Her fiance, Petty Office 3rd Class Shane Johnson, is stationed aboard the Nimitz, which had been undergoing repairs for more than a year in Bremerton. They’re excited because the arrival means they won’t need to commute to see each other.
“I am so happy,” said Howes, a native Tennessean. “I am happy that he’s here and we’ll both be in Everett and we’ll be able to spend more time together.”
A helicopter from Whidbey Island Naval Air Station, with a Navy photographer on board to document the occasion, circled the ship several times in a welcome gesture. The crew of the USS Shoup, the only other ship in port, blew the destroyer’s horn to welcome the carrier and the crews of two Coast Guard boats stood watch.
“The Nimitz sailors are going to like it here. There is so much wonderful outdoors stuff to do,” Howes said. “And Everett has good restaurants, a good transportation system and, on base, we have good programs for the single sailors.”
The Nimitz replaces the USS Abraham Lincoln, which departed Dec. 7 to circumnavigate the globe before heading to Virginia to get its nuclear reactors replenished.
A crowd of people at Grand Avenue Park in Everett watched the warship arrive.
Among them was Greg Halstead, 55, who made the trip from his home in Marysville to view the arrival. A veteran who in December lost his job at Kimberly-Clark, Halstead said the Nimitz’s arrival means jobs for the community.
“I’m glad to see they replaced the Lincoln,” Halstead said.
The ship took more than an hour to dock. In the meantime, wives, husbands, parents, girlfriends, boyfriends and bundled-up children of the sailors crowded together in a windswept waiting area. Many carried hand-made welcome signs.
Amanda Niegowski Odell, 21, of Lynnwood, waited for her husband, Petty Officer 3rd Class Jacob Odell, one of the sailors who tends to the ship’s nuclear reactors. High school sweethearts in Sedro-Woolley, the Odells are pleased to be back on home turf after assignments in South Carolina and New York.
“It’s a blessing to be back and have the support of our families,” Amanda Odell said.
After he got off the ship, the Odells were headed right home, despite the draw of the welcome event at the base commons. There, sailors and their families could eat lunch, listen to music and watch their children be entertained as well as meet with vendors, real estate agents and members of community organizations.

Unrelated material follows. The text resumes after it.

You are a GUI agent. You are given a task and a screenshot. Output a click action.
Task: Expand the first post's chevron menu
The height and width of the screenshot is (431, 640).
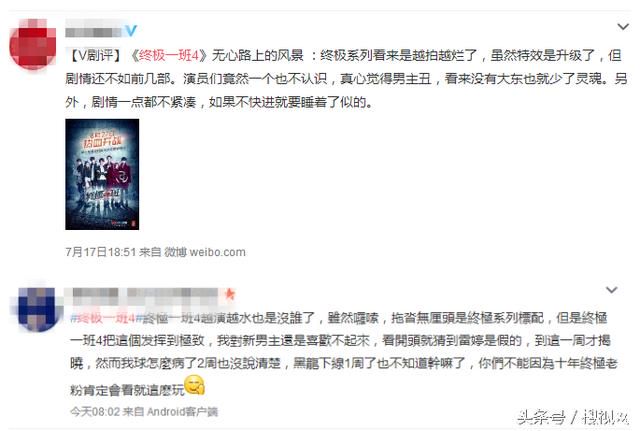(622, 27)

Brenda Townes also planned to get her husband home right away. Lt. Cmdr. Richard Townes is a chaplain on the Nimitz. The couple, originally from Michigan, moved to Marysville in October and have been enjoying the view from their new home.
However, the nearly three-hour commute her husband had to make to Bremerton while the ship was being repaired was brutal, Brenda Townes said.
“Anybody who is still living in Bremerton needs to move over here,” she said. “The commute is too costly and the community here is too good.”
Linnea, 10, and Emilia, 5, waited in the wind with their mother, Jill, for their father, Chief Petty Officer Joel Lolkema, a radar specialist on his final tour of duty.
“It’s more laid-back here and I think people here don’t mind the military because it isn’t such a huge presence,” Jill Lolkema said. “Life in the military isn’t all that fun, but you just make the best of it. I think we will like it here.”
The families were welcomed on pier by a crowd of dignitaries that included base commander Capt. Mike Coury; the governor’s husband, Mike Gregoire; Mayors Ray Stephanson of Everett, Jon Nehring of Marysville and Barbara Tolbert of Arlington; Tulalip Tribes chairman Mel Sheldon; and Nimitz commander Capt. Paul Monger.
The crowd cheered when Rear Adm. Peter Gumataotao said he would talk fast so the sailors could head home.
“It’s a pleasure and an honor to see how the community welcomes the Navy here, and the editorial in today’s Herald said it all,” Gumataotao said. “The Lincoln is gone, but guess what? The Nimitz is here, baby!”
Then Mayor Stephanson announced the liberty call and the sailors filed off the Nimitz.
Another day of work done in a new homeport.